同步糖化发酵是指淀粉质原料糖化过程和发酵过程在同一反应器中同步进行,节省了设备投资的同时降低了葡萄糖积累对糖化酶和发酵菌种初期生长的抑制作用。王贤等(甘薯渣同步糖化发酵生产酒精的工艺优化,农业工程学报, 2012, 28: 256-261)在甘薯发酵生产酒精的工艺优化中用到了同步糖化发酵工艺,加入耐高温α-淀粉酶后混匀,置于恒温水浴摇床液化,液化后冷却至 30℃,调节 pH 值,加入硫酸铵,糖化酶,活化后的酵母,静置发酵。该方法需要事先调节同步糖化发酵体系的pH为4,然后开始后续的糖化和发酵。然而由于糖化和发酵的最优条件不同,并且由于菌株自身的特性,该方法仅适用于酵母菌发酵酒精,用于丁醇发酵时,效果不佳。

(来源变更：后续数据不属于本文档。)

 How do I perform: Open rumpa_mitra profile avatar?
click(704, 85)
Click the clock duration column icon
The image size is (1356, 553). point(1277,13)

CN103898165 A公开了一种淀粉基生物质同步糖化发酵生产乙醇的方法,包括:在糖化釜中利用α-淀粉酶和糖化酶对淀粉基生物质进行糖化;收集酶解后的糖化液;以及在发酵釜中利用酵母菌培养物对糖化液进行发酵得到含有乙醇的发酵液;其特征在于:糖化的同时从糖化釜收集部分糖化液并输送至过滤装置,经过滤后的固相返回至糖化釜,而经过滤后的液相输送至发酵釜,同时将相同体积的发酵液循环返回至糖化釜。该方法只是实现了糖化和发酵在时间上的同步,并非在同一反应器中进行。
技术实现要素:
针对现有技术的不足,本发明提供一种淀粉同步糖化发酵生产丁醇的方法。本发明方法不仅避免了葡萄糖累积对糖化酶产生的抑制作用,减少了酶用量,降低了生产成本;而且避免了酶解液中高浓度葡萄糖对发酵菌种初期生长的抑制作用,缩短了发酵周期,提高了总溶剂产量。
本发明淀粉同步糖化发酵生产丁醇的方法,包括如下内容:
(1)种子的活化:将丁醇发酵菌接入RCM培养基中活化制备种子液;
(2)淀粉的液化:将淀粉调至干物质浓度为5wt%-10wt%,调节pH值为6.0-6.5,加入淀粉液化酶,加热至60-95℃进行液化;
(3)制备P2培养基:以液化淀粉为原液配制P2培养基;
(4)同步糖化发酵:对灭菌后的淀粉P2培养基除氧后,接入步骤(1)活化的丁醇发酵菌种子液,同时加入淀粉糖化酶,进行厌氧发酵生产丁醇。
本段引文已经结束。